# Why change scores are generally a bad idea for PROMs data: the maths part

So, thanks to Math for the Masses I can now do equations using LaTeX, a typesetting language I have avoided learning to date, if only because so many people have told me that I simply must learn LaTeX.

To return to the problem at hand, why do we get a negative correlation between preoperative score & health gain?
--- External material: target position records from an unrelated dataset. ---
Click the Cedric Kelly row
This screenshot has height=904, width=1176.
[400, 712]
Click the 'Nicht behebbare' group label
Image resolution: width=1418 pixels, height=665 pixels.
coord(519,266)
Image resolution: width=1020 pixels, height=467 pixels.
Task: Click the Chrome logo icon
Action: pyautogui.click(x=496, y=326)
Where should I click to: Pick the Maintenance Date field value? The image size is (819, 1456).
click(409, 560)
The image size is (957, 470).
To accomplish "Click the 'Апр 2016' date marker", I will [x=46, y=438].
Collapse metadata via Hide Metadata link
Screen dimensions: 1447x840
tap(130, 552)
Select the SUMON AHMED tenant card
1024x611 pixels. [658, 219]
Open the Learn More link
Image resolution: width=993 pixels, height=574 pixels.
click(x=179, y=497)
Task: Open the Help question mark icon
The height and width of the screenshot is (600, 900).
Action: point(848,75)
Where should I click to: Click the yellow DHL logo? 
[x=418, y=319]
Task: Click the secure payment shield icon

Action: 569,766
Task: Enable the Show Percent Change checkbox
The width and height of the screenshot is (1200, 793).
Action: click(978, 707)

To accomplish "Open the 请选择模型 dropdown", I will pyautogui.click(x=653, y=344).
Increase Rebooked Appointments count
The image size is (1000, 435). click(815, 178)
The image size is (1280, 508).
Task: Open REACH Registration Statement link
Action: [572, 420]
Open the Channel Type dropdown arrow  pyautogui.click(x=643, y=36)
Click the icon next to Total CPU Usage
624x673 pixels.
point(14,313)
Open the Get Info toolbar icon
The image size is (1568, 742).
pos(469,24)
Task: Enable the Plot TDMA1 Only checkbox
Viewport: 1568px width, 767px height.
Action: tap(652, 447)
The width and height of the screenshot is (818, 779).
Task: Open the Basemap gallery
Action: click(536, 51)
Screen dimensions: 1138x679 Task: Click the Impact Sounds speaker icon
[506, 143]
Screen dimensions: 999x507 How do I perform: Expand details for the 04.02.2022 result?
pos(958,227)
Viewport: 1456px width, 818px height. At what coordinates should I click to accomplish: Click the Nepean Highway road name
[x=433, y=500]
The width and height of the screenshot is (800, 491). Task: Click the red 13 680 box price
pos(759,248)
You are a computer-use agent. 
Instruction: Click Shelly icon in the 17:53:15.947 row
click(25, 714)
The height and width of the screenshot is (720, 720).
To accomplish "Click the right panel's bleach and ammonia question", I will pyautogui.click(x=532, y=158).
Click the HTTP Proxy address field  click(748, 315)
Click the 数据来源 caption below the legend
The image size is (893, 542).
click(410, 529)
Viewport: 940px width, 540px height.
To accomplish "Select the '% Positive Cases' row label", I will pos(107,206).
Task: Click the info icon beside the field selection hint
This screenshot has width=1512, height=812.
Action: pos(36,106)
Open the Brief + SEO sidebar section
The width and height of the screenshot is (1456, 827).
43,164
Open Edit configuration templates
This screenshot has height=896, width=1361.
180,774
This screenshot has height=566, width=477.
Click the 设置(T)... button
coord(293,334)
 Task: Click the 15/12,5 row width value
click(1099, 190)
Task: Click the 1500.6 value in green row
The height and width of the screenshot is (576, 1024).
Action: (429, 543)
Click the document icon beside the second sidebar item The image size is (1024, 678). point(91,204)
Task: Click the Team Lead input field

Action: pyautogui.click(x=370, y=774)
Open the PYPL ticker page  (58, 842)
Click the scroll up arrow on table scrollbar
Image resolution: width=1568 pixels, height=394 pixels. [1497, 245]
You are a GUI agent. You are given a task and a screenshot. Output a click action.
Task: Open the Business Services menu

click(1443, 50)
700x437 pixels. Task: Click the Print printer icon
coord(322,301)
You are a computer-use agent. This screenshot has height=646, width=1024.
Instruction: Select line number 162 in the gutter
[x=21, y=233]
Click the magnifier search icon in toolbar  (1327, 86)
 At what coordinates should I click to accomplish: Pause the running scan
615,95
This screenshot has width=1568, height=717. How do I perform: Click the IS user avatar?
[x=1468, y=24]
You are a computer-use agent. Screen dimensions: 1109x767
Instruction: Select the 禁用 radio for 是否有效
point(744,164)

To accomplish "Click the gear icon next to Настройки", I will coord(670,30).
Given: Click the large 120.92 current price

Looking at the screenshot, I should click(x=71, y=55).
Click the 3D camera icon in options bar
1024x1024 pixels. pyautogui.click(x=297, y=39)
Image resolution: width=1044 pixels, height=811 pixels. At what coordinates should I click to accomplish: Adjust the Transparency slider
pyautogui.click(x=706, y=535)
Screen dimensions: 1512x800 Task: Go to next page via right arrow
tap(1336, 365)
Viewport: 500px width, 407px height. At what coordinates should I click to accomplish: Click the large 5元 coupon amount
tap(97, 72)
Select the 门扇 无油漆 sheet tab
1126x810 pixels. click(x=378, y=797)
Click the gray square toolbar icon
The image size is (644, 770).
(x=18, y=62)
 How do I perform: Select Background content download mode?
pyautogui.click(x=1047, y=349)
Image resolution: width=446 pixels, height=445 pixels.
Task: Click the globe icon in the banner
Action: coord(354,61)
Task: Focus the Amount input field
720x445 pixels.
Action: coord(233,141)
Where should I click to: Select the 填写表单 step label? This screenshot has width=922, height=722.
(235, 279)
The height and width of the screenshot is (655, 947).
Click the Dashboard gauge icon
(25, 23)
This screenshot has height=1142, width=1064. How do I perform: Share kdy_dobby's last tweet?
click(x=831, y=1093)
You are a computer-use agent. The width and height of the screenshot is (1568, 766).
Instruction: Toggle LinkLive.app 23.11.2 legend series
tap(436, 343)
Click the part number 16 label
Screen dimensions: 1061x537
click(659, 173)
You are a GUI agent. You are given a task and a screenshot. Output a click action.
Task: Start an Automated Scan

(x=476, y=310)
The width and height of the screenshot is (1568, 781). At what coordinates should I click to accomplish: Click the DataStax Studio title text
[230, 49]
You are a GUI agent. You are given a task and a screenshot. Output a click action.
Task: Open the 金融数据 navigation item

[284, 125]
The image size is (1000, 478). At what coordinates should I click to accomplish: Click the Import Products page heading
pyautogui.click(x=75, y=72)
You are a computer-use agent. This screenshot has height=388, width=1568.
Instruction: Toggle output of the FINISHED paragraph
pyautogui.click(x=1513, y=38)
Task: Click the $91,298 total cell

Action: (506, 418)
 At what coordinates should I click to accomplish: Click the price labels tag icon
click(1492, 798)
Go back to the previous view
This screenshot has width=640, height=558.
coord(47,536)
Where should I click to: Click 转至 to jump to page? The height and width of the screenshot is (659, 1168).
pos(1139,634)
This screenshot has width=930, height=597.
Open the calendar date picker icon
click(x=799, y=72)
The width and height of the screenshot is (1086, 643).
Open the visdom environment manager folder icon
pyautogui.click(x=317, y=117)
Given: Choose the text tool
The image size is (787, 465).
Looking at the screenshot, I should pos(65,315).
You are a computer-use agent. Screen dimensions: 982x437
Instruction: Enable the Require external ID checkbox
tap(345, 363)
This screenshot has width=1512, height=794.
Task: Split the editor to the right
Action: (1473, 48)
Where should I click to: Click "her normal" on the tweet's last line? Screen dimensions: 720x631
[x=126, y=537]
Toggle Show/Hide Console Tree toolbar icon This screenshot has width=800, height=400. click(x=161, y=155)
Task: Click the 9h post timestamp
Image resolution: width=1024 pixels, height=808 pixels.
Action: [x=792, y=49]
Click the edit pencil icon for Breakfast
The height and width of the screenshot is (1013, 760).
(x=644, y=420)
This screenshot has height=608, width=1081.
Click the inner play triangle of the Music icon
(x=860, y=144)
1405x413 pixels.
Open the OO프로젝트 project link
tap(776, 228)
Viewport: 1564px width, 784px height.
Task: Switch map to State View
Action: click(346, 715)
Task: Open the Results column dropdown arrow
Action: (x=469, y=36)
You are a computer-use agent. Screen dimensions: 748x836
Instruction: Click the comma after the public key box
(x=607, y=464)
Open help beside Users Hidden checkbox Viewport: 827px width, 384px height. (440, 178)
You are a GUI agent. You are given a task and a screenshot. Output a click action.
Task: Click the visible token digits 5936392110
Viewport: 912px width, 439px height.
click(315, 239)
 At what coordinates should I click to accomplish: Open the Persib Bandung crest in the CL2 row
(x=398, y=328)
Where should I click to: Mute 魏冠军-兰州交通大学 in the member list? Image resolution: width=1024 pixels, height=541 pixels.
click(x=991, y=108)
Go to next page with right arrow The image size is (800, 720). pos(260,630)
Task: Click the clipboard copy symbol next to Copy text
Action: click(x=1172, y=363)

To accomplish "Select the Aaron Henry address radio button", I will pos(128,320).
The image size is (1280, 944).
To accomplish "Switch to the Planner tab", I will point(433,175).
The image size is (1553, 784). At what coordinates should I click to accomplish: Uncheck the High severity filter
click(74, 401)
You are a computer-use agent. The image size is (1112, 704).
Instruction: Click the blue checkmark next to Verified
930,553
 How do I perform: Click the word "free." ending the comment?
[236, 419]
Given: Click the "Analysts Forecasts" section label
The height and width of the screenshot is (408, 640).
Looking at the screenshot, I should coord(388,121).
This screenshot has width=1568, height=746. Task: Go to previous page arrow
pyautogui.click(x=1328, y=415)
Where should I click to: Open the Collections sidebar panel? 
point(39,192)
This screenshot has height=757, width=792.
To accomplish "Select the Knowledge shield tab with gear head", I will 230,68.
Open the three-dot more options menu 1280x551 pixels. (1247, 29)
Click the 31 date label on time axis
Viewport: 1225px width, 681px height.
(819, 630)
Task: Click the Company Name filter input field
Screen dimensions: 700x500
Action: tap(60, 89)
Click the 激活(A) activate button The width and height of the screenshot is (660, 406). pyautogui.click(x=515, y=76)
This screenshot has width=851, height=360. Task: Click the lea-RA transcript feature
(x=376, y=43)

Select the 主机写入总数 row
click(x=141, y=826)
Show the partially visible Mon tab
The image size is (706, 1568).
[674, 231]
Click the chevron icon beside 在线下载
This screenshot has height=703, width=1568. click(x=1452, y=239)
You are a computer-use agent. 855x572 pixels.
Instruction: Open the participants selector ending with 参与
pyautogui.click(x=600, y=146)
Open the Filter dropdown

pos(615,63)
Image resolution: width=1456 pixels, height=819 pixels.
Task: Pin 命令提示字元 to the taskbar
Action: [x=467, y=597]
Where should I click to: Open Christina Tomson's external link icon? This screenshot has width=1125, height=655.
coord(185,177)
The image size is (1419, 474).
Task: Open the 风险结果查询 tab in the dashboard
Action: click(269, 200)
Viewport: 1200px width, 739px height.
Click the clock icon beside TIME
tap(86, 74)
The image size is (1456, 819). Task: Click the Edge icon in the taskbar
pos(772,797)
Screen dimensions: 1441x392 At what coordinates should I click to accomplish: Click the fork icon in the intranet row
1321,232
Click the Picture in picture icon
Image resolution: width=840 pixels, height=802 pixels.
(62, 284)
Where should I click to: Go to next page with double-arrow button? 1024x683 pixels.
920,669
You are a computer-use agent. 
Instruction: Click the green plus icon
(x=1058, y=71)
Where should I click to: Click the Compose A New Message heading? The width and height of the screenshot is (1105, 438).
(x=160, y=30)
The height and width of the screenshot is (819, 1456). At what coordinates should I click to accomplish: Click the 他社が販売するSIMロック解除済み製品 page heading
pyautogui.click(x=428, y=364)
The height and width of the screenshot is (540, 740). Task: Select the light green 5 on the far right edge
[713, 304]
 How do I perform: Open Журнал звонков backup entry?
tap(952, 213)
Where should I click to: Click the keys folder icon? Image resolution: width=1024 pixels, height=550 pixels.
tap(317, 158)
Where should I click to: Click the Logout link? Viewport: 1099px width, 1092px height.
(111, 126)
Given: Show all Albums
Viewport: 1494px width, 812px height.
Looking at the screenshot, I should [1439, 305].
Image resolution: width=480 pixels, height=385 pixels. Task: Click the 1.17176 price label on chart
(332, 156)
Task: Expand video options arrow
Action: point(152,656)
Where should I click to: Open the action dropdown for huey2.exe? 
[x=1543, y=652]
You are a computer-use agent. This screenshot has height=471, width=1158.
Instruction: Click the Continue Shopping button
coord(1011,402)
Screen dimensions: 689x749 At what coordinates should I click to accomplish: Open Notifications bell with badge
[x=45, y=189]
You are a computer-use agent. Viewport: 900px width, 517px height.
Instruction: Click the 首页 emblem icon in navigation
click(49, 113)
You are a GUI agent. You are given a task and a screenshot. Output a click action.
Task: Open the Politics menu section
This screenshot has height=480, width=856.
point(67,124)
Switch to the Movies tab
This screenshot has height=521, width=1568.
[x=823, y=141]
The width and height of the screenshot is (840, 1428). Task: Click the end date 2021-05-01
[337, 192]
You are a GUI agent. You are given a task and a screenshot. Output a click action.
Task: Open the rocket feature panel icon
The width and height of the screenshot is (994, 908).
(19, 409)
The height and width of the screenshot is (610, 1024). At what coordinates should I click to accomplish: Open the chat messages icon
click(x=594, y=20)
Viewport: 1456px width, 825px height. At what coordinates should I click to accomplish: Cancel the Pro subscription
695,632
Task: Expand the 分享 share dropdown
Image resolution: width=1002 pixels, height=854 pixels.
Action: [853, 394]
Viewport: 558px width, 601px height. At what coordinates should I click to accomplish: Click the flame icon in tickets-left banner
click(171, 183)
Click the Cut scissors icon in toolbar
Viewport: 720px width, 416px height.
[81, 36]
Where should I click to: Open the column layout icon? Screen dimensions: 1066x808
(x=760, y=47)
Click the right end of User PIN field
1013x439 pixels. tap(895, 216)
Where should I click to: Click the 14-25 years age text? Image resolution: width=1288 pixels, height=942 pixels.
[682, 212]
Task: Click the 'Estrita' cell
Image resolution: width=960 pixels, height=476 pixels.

The reason is that ‘health gain’ is a change score, calculated from the postoperative score minus preoperative score:

Health Gain = Postoperative Score – Preoperative Score

I haven’t worked out how to make LaTeX do ‘friendly’ equations so we will have to simplify this to:

c = b – a

The correlation between preoperative score (a) and health gain (c) is clearly the same as the correlation of a with b-a. We can write the equation for this as follows:

$r_{ac}= r_{a(b-a)}= \frac{r_{ab}\times sd_b-sd_a}{\sqrt{sd_{a}^{2}+sd_b^2-2r_{ab}\times sd_a\times sd_b}}$

The important thing about this equation the top part. The standard deviations of pre- and postoperative scores are likely to be very similar: we have the same people filling in the same questionnaire on both occasions. Similarly, rab is likely to be positive because it’s the correlation between pre- and postoperative scores, and less than 1.0.

This means that rab × sdb will be almost always be smaller than  sda so the expression will be negative, making the correlation between a and c negative.

Note also that the corrleation between pre- and postoperative scores might be quite small if the questionnaire is unreliable so the greater the measurement error, the greater the negative bias.